Applying LoRA to the full fine-tunable model is simple:

model = build_transformer(args.model, model_size=args.size, device=device, disable_kv_cache=not args.chat)
if args.lora:
  model = Lora(model, rank=4, alpha=32)
[..]
train(model, args)

Using r = 4 with a fixed α = 25 (thus γ = 25/4 = 6.25), we get:

$ uv run main.py --model ~/weights/llama3.2-1b-instruct/ --size 1B --lora
[..]
loaded weights in 2273.75 ms, 2.47 GB loaded at 1.09 GB/s
step 0: loss 9.0882
step 1: loss 6.6885
step 2: loss 3.7176
step 3: loss 2.0421
step 4: loss 1.1277
step 5: loss 0.5100
step 6: loss 0.1654

--- Inference ---
Input: hello world
Output: ellohay orld-way

The astute reader will notice the output isn’t exactly identical to the FFT output.

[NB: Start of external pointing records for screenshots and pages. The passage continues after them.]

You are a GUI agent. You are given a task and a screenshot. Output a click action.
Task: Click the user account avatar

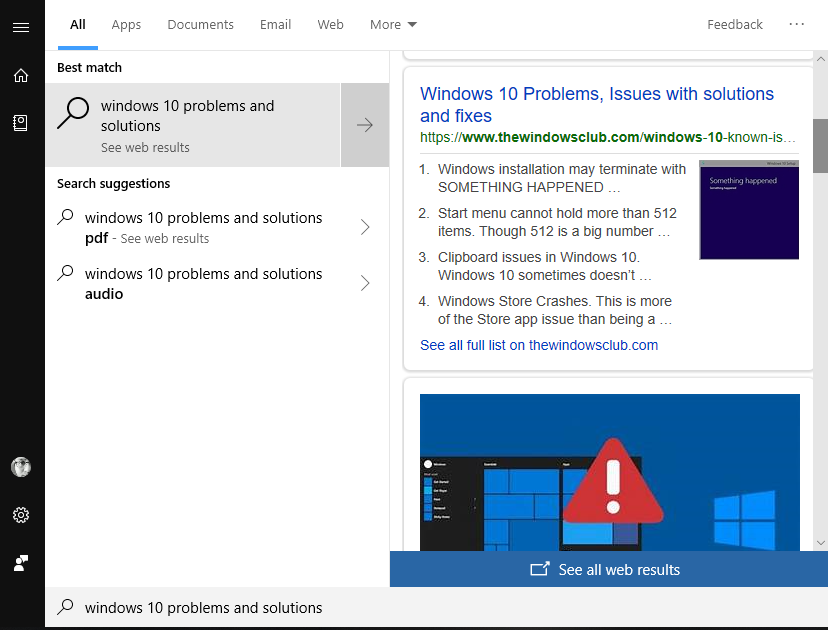21,467
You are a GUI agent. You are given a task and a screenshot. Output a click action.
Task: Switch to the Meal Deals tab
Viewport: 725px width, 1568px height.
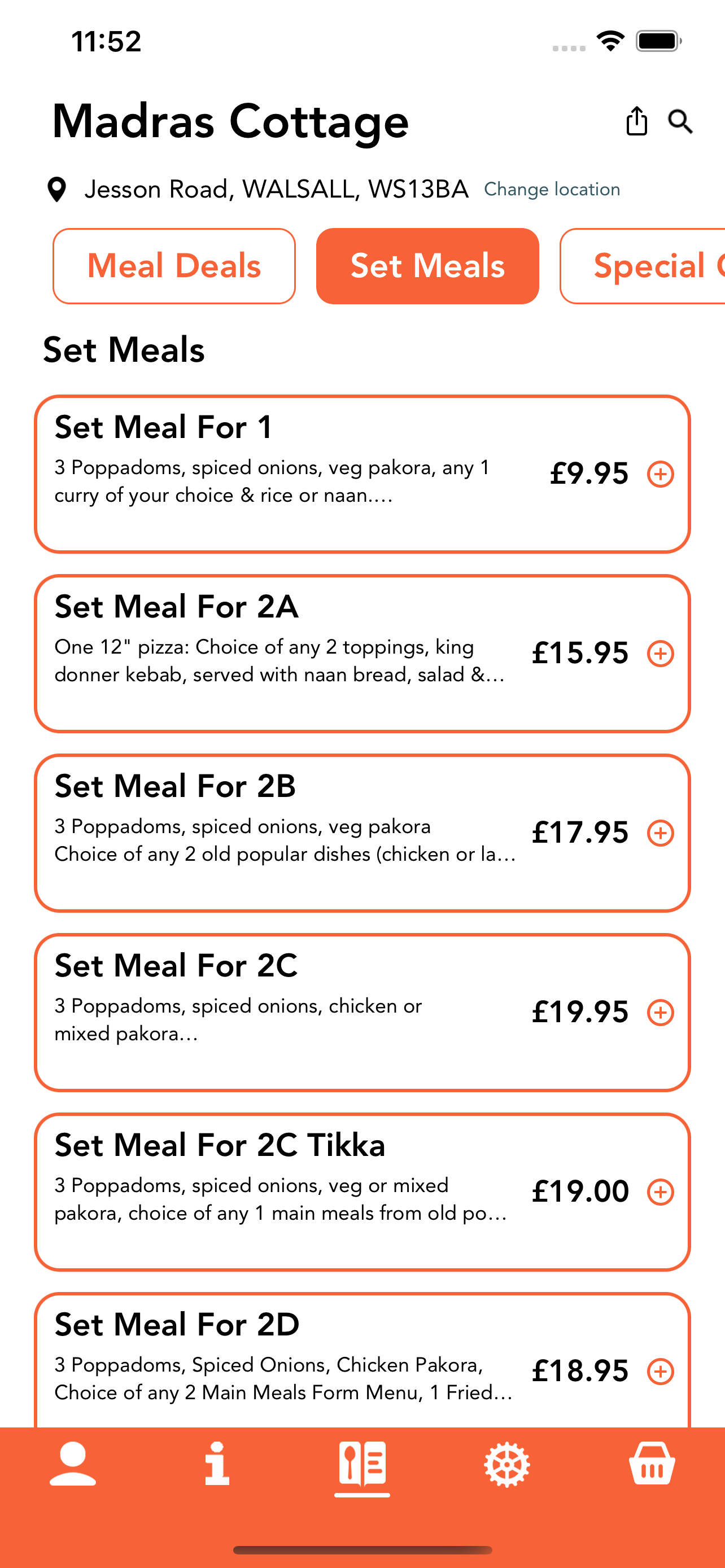tap(174, 266)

If I had to guess, it’d be that it’s a combination of the training corpus being too limited and the model size being too small, or more likely scenario of me messing up the implementation somewhere.

Closing thoughts

This was a pretty fun exercise where I ended up going just a bit deeper than I expected, which is always nice, especially if something kind-of works by the end.

With respect to tinygrad, I thoroughly enjoyed using the framework. Despite the docs not being as full featured as I would’ve liked, the internals were extremely hackable, so I didn’t mind at all reading the code to answer my questions.